SELECTED PASSAGE:
__________

# Poppy seed tea question.



## Karmapuff (Jul 29, 2012)

I have 226g of Bob's Red Mill poppy seeds and no tolerance.

How much would I need to get high?


----------



## Karmapuff (Jul 30, 2012)

Alright last night I made some poppy seed tea with the brand, Bob's Red Mill Poppy Seeds: http://www.bobsredmill.com/
I purchased the 226g bag of seeds at a store like Whole Foods called Sprouts for $3.99.
Here's what happened.

I poured the seeds into a 2 Liter bottle and filled it up with the same amount of warm-hot water.
I used warm-hot water so the steeping time would be quicker and more efficient.

I then squirted about 3 tablespoons of lemon juice concentrate into the bottle.

I vigorously shook on and off for about 10 minutes, I then let it steep on its own for 20 minutes.
After 20 minutes I shook it for an extra 5 minutes and poured the yellow-tan cloudy mixture into a cup filtering out the seeds using the cap which isn't a fool proof idea but seeds aren't harmful and did make for a good snack 

Sense I have no opiate tolerance I drank half the mixture and waited for the effects to kick in before consuming the other half.
30 minutes In I start to feel the effects building, I feel very warm. About an hour in I'm full blown nodding and my speech and coordination is greatly diminished.

I sipped on the tea for 3 hours finishing it off. At some points I got uncomfortably high but that would die down into a euphoric nod. 
When I got tired I lied in my bed and nodded into a blissful sleep with vivid closed eye hallucinations entertaining me.

I highly recommend this tea just be careful!





*edit grammar


----------



## i7up37t (Jul 30, 2012)

you going to die..


----------



## Karmapuff (Jul 30, 2012)

i7up37t said:


> you going to die..


You're going to die.*


----------



## ANC (Jul 30, 2012)

It is a very dangerous thing to do as you never know the potency of the seeds.
Next morning you will feel like shit, which is only made better by haveing an opiate again.... that is how addiction starts.


----------



## Karmapuff (Jul 30, 2012)

I had a minor hangover the next day which was just a small headache it went away after drinking a huge glass of water and 3 potassium pills.

I have no desire to make the tea again but I guess that's just me.


----------



## DaSprout (Jul 31, 2012)

At least now you know. And knowings half the battle.


----------



## Karmapuff (Jul 31, 2012)

My experience with poppy tea was enjoyable don't get me wrong but I wouldn't 
rush out and buy seeds again, when the time comes I will make another batch...

__________

Collected data entries:
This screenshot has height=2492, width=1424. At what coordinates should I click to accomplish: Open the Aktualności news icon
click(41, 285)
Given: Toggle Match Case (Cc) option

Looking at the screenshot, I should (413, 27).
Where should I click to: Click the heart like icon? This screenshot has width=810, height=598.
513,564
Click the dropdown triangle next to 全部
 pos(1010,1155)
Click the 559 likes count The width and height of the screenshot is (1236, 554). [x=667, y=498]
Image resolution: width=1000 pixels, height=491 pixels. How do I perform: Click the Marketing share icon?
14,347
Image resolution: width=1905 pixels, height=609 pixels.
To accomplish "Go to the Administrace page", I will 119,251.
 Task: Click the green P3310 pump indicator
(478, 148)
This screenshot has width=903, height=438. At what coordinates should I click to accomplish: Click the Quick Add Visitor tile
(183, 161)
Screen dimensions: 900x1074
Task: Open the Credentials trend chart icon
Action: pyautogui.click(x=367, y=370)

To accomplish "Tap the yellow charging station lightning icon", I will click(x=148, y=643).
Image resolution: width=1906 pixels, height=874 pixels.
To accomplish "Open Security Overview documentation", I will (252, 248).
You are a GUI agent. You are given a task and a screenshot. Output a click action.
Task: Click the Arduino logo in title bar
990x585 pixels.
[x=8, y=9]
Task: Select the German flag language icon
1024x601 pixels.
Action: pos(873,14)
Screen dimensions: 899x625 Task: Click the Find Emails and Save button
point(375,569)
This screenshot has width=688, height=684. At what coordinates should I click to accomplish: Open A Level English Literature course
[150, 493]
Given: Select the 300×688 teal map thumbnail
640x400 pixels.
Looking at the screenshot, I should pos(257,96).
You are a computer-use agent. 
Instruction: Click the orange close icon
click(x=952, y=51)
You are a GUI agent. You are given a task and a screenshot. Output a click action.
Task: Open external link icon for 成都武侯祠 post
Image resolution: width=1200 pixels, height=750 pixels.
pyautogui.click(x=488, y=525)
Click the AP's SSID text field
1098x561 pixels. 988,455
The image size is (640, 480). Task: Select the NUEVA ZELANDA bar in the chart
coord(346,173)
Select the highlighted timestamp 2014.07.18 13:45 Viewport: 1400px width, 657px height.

__________

WHAT NEEDS TO BE DONE: In the poppy seed tea thread, at which store did Karmapuff buy the bag of seeds? These items were taken from a separate source.

ANSWER: Sprouts